Determining a model usefulness

History / Edit / PDF / EPUB / BIB /
Created: January 2, 2020 / Updated: June 6, 2021 / Status: finished / 3 min read (~460 words)

How do you determine whether you have a useful model?

In machine learning, one way you can determine that you have a useful model is to compare it against baseline models. In a field such as time series, one can create models that are based on previous values, such as lag 0, which predicts that the next value will be equal to the current value, or a moving average, which takes the X last values and averages them and returns this average as the next predicted value. In this field, we expect that a model that can predict more accurately than those baseline models may prove to be useful.

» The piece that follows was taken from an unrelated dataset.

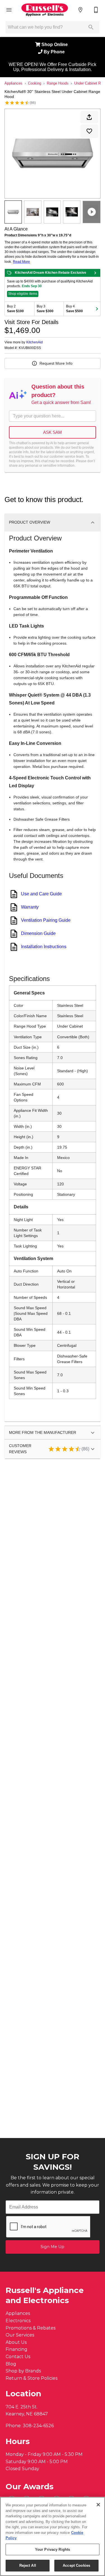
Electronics (18, 2320)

In other cases, we may already have an existing model from which we can generate predictions. This model may also serve as a baseline which other models will have to beat in order to replace it.

There is however a case where the answer isn't clear: what happens when out of various models, one of the baseline models is the best? Then it becomes a question of whether the prediction interval produced by the model satisfies your needs for your problem.

Note that even when you beat the baseline models, if the best model still does not satisfy the error requirements that have been defined on the metrics you care about, the model may still not be useful. For example, an OCR model that has 95% accuracy at the character level will still produce 5 errors every 100 characters, which may be too high for the requirements of the system to be produced.

Another factor to keep in mind when comparing models is whether the improvements on the metric you are to optimize for are significant. The mean absolute error (MAE) may be lower for a model compared to another, but if its confidence interval is larger compared to the other model and their intervals overlap, then you cannot claim that one model is really better than the other. There may even be cases where you will prefer a model with higher MAE simply because its confidence interval is smaller than the other model with lower MAE but larger confidence interval.

There might be other attributes of the model that you may need to take into account. A model that takes days to train may be useless when you need it to be up to date every hour. A faster to train but less accurate model may be more useful in this case.

  • Can the model under evaluation beat baseline models?
  • Does the model under evaluation satisfy error requirements?
  • Is the model under evaluation significantly better than existing models?
  • Does the model under evaluation satisfy requirements such as time to train (e.g., less than 6 hours) or necessary resources (cpu, gpu, ram)?